## YOUR INSTRUCTIONS
Return each line of the listing exactly as written.

## DATA
● ● ●

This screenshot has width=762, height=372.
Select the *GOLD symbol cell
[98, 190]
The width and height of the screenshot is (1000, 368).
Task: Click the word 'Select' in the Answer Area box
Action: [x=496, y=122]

● ● ●

## ANSWER TO THE EXERCISE
This screenshot has width=762, height=372.
Select the *GOLD symbol cell
[98, 190]
The width and height of the screenshot is (1000, 368).
Task: Click the word 'Select' in the Answer Area box
Action: [x=496, y=122]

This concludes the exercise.